Ad Airola, ormai da qualche decennio, le Istituzioni Comunali appaiono gestite come
fossero proprietà privata, subordinandone gli avvenimenti alle esigenze di alcuni, senza
pudore istituzionale e fuori da ogni logica democratica e partecipativa. Si va avanti con
prepotenza e faccia tosta, senza vergogna. Anche l’ultimo Consiglio Comunale ha
registrato comportamenti discriminatori nei confronti dell’Opposizione, principalmente ad
opera del Presidente del Consiglio Comunale che, con disinvoltura, ha organizzato i lavori
consiliari in funzione delle sue esigenze personali, vincolando gli orari dell’Assise ai soli
impegni del Sindaco, incurante delle esigenze di lavoro rappresentate dall’Opposizione.
Anche questa volta ha prevalso l’arroganza, impedendo il confronto democratico in Aula
ad alcuni Consiglieri.
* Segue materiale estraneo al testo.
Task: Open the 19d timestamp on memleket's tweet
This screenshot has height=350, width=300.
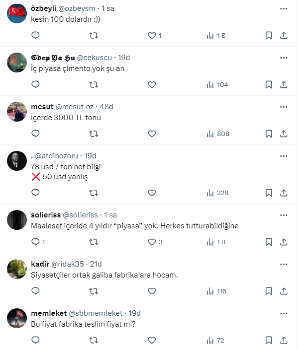Action: pyautogui.click(x=135, y=313)
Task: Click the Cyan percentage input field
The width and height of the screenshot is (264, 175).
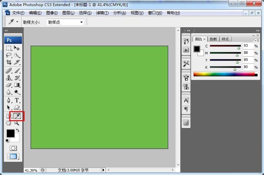Action: [248, 46]
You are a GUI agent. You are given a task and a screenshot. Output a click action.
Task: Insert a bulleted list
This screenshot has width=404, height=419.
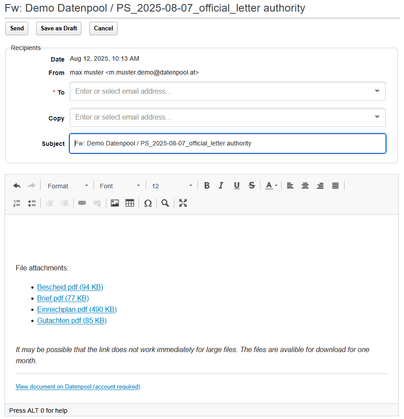(x=32, y=203)
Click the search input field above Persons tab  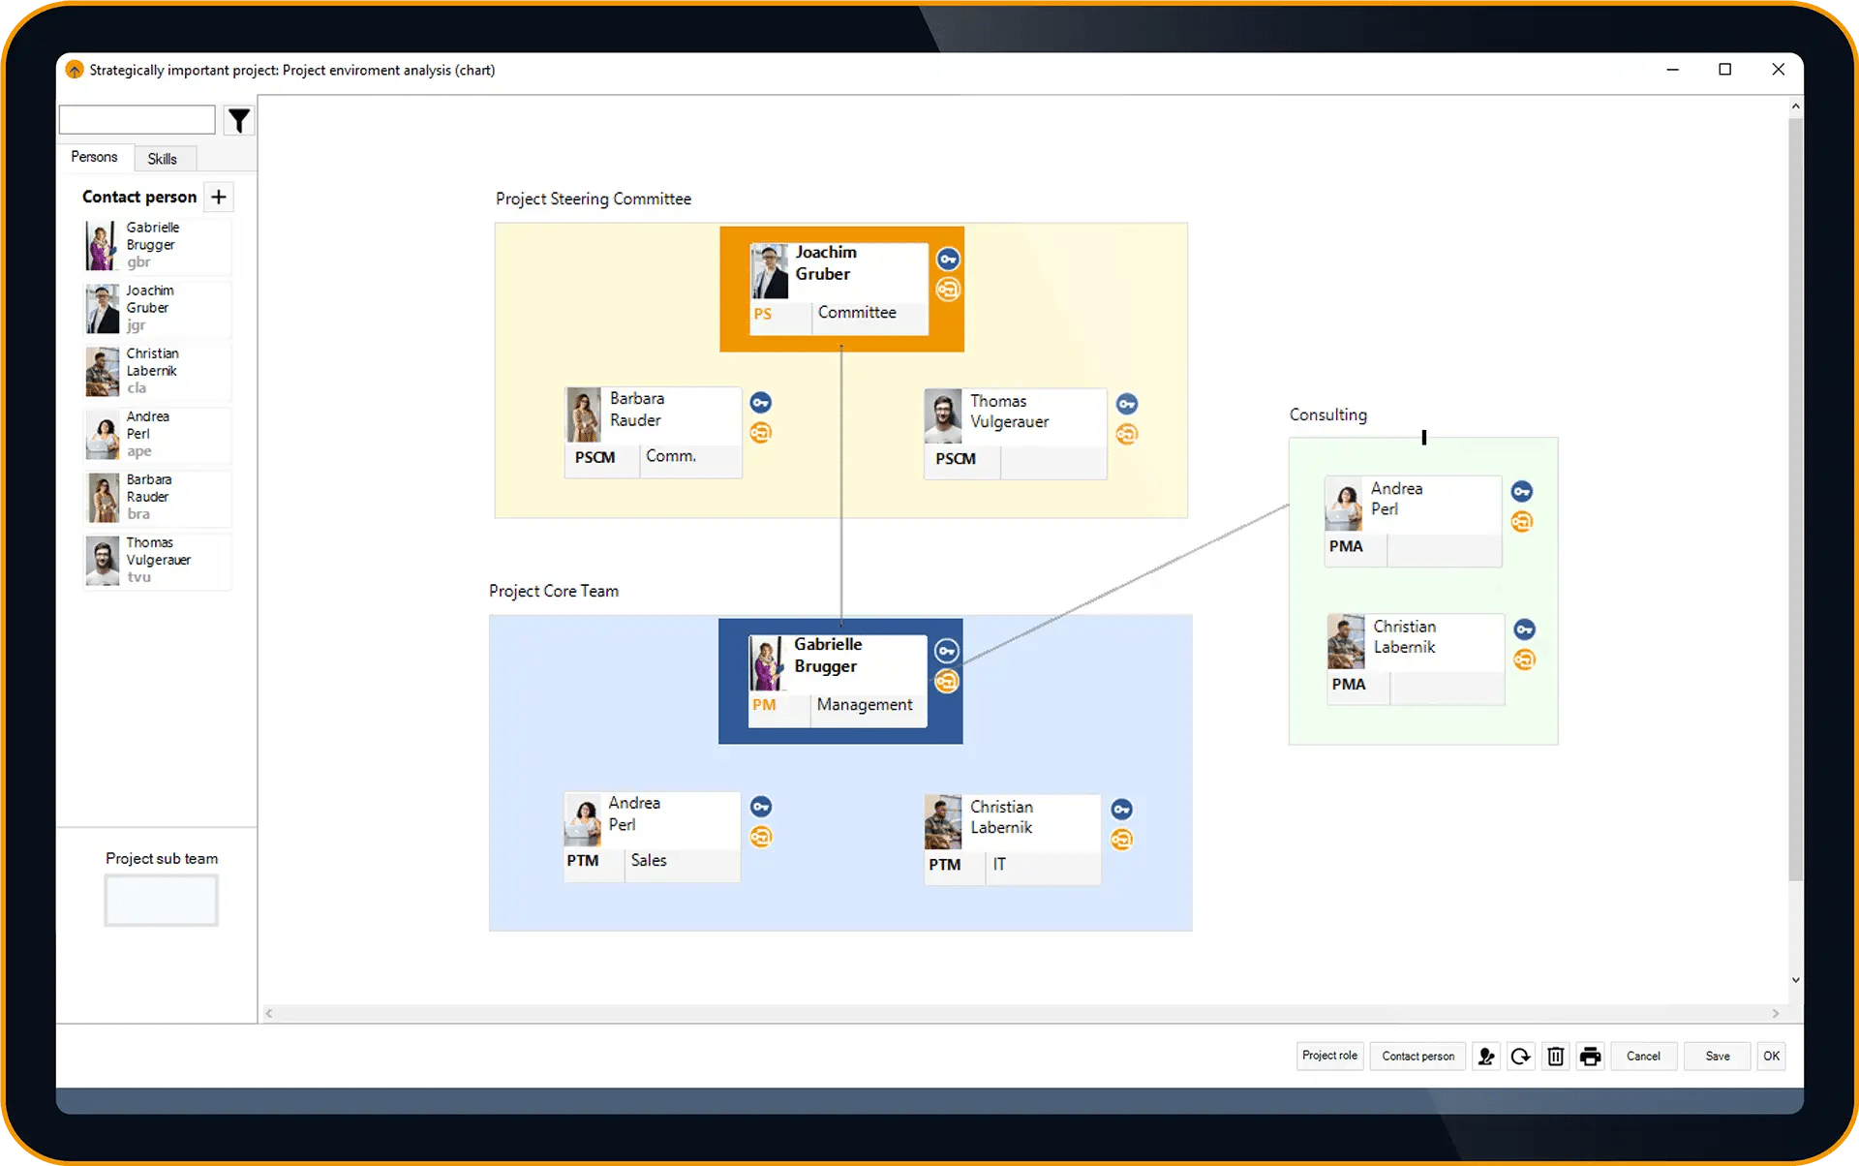pyautogui.click(x=137, y=120)
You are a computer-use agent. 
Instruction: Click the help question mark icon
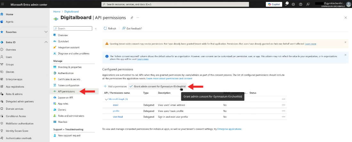coord(300,4)
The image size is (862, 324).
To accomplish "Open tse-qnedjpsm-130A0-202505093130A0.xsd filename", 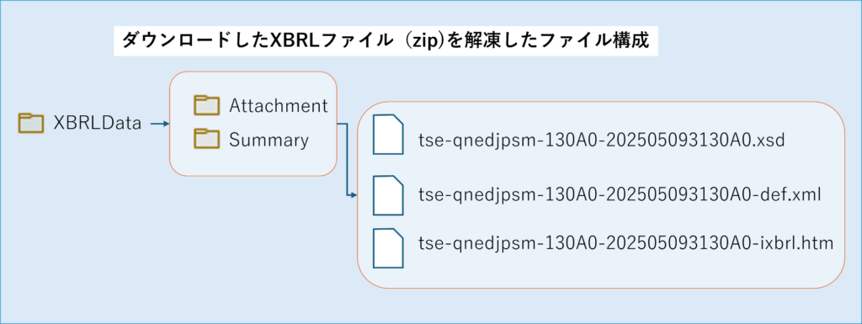I will click(601, 141).
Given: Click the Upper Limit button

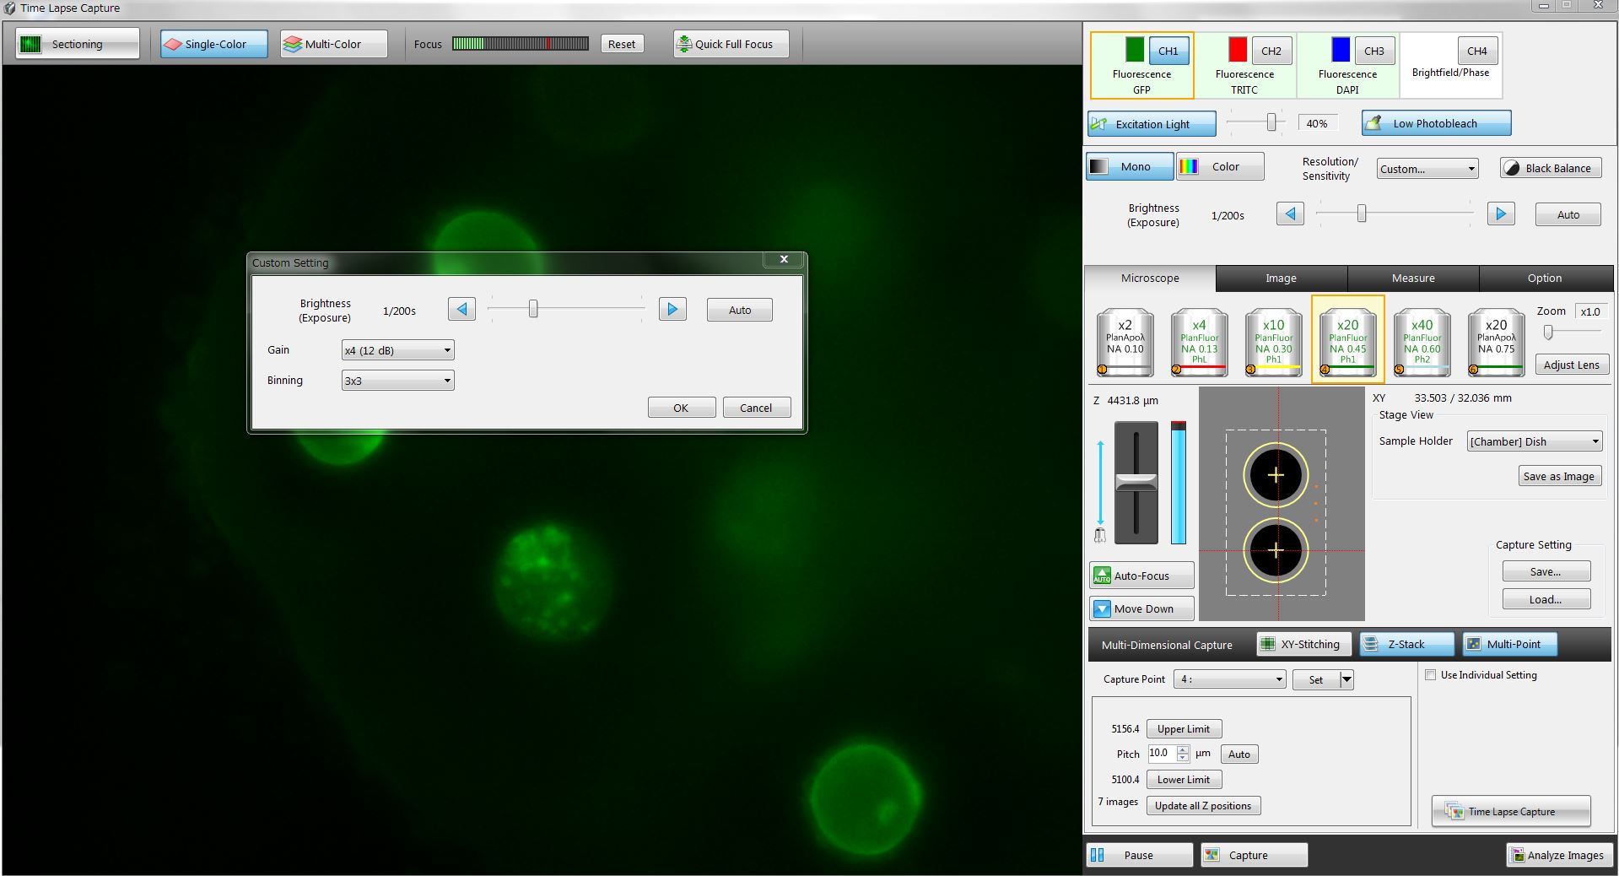Looking at the screenshot, I should point(1183,729).
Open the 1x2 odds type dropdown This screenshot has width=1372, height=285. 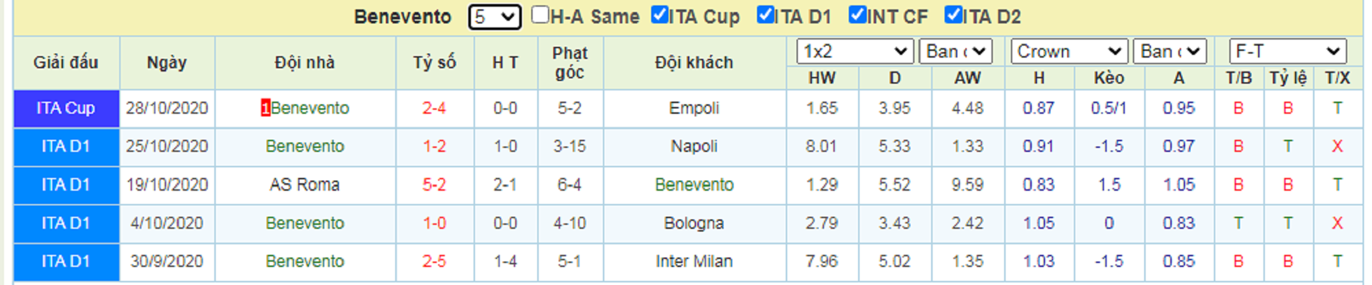click(855, 52)
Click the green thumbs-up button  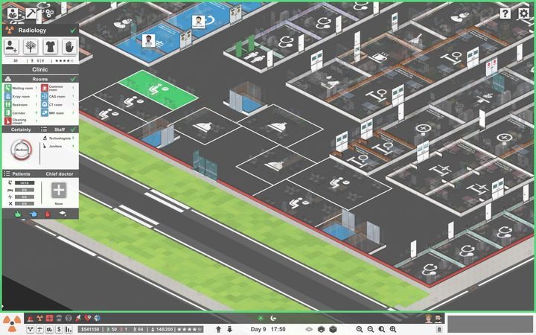18,214
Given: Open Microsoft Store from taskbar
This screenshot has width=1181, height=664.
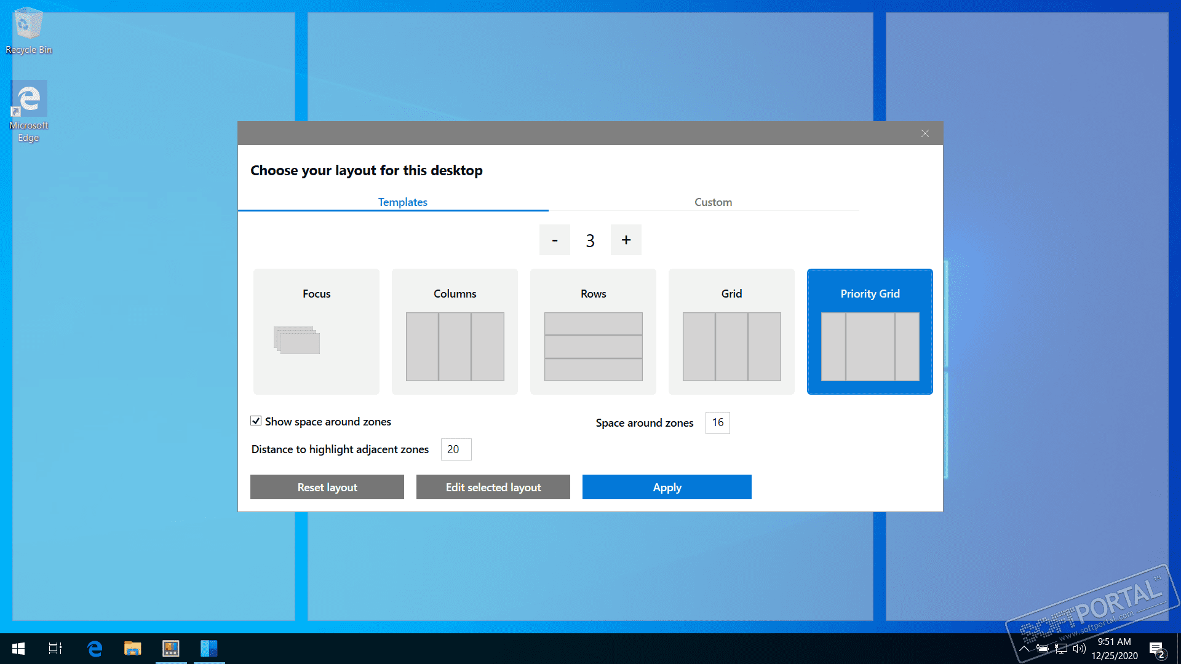Looking at the screenshot, I should [x=170, y=648].
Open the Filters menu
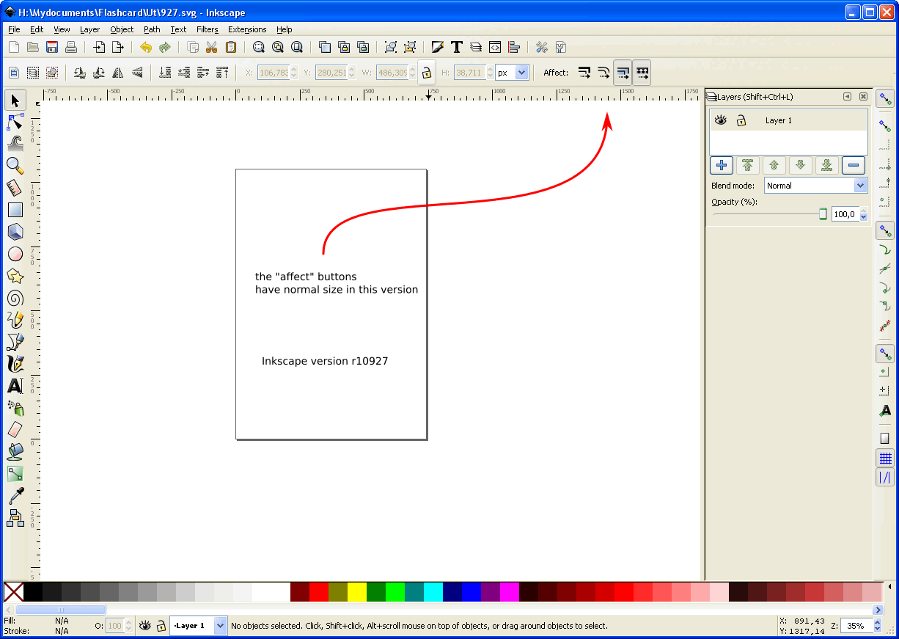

Dovere Civico avrebbe voluto approfondire alcuni argomenti di
grande interesse generale, affrontati preliminarmente in Commissione il 24.07.2025: la
mancata riscossine di circa € 700.000,00 per la TARI, ovvero circa il 40% del
previsto incasso; il Decreto Ingiuntivo di € 453.044,61 della Provincia di Benevento,
per il mancato pagamento delle utenze del Depuratore Comunale, nonostante le somme
fossero all’uopo appostate e l’eventualità che ulteriori simili procedimenti possano
ripetersi; la volontà della Giunta di fare un nuovo mutuo di € 435.813,82, anziché
pensare di diminuire la pressione fiscale sui cittadini.
Anche questo ci spinge a riflettere sull’importanza della partecipazione alla vita politica e
di come essa influisce direttamente sulla vita dei cittadini. Riflettiamo anche
sull’affidabilità di chi si propone per le cariche elettive, quelli deputati a dare impulso alle
dinamiche politiche. La Legge dà al Popolo il potere di scegliersi gli amministratori, non
viceversa. Tale potere va esercitato nella cabina elettorale, senza inciuci,
silenziosamente, evitando divisioni e puntando concretamente su competenza e
meritocrazia, diffidando dei voltagabbana che usano la politica e le elezioni come concorsi
pubblici senza requisiti e con stipendi d’oro. Proviamo a cambiare. Ne gioveremo tutti.